*Directions:* Among the entries below, find the line with "ALİZE ŞAL ABİYE 21 (591, 998)", then quote it and each following line up to and including the line with "Şiş & Tığ (290, 113)", and nothing else.

[Collection entries]
=== Section Start ===

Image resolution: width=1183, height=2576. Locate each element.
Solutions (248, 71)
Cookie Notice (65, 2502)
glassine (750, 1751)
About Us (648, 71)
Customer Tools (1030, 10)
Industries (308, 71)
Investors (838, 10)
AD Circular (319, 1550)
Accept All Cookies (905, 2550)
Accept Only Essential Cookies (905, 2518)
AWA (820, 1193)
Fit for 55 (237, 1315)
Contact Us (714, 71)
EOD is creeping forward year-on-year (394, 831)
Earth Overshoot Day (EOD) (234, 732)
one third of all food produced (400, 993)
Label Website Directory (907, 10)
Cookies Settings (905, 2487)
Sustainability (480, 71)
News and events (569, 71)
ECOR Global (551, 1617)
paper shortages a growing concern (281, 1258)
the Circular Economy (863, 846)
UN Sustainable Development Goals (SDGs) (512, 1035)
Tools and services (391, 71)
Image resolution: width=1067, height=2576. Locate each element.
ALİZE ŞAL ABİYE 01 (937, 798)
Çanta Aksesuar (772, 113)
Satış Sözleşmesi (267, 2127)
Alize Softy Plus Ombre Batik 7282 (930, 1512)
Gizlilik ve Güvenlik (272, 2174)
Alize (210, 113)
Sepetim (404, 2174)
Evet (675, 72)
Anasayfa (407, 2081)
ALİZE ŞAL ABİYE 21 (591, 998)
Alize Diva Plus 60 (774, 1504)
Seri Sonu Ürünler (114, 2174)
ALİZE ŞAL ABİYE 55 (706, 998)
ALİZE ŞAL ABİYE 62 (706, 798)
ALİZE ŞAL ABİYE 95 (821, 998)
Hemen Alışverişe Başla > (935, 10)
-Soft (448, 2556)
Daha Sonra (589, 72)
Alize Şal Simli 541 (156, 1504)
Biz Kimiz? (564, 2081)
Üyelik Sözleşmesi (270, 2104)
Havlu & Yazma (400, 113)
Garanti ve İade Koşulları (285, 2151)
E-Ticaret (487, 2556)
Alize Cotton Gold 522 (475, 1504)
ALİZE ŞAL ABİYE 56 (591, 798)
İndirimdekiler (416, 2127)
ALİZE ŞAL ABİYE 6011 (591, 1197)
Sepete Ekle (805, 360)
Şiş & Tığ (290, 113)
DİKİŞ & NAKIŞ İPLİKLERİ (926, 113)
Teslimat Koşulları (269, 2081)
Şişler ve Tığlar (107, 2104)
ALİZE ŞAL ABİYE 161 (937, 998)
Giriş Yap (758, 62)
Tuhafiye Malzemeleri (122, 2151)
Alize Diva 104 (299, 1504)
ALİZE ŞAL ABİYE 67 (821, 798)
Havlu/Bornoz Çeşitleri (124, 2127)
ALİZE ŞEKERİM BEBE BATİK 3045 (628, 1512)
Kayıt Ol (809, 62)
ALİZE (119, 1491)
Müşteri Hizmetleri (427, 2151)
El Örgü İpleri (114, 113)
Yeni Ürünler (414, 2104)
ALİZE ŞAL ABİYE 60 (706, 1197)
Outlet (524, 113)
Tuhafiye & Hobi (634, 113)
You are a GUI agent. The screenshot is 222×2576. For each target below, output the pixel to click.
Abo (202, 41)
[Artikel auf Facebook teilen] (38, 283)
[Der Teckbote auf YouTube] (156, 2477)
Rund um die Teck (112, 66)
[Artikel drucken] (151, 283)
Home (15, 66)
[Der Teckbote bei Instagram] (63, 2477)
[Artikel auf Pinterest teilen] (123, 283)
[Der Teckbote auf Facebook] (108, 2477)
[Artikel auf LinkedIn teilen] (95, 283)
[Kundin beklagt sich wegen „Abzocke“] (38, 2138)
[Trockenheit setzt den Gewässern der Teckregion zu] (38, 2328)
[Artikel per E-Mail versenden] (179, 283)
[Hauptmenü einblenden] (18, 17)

=== Section End ===

*Written response:*
ALİZE ŞAL ABİYE 21 (591, 998)
Alize Diva Plus 60 (774, 1504)
Seri Sonu Ürünler (114, 2174)
ALİZE ŞAL ABİYE 55 (706, 998)
ALİZE ŞAL ABİYE 62 (706, 798)
ALİZE ŞAL ABİYE 95 (821, 998)
Hemen Alışverişe Başla > (935, 10)
-Soft (448, 2556)
Daha Sonra (589, 72)
Alize Şal Simli 541 (156, 1504)
Biz Kimiz? (564, 2081)
Üyelik Sözleşmesi (270, 2104)
Havlu & Yazma (400, 113)
Garanti ve İade Koşulları (285, 2151)
E-Ticaret (487, 2556)
Alize Cotton Gold 522 (475, 1504)
ALİZE ŞAL ABİYE 56 (591, 798)
İndirimdekiler (416, 2127)
ALİZE ŞAL ABİYE 6011 (591, 1197)
Sepete Ekle (805, 360)
Şiş & Tığ (290, 113)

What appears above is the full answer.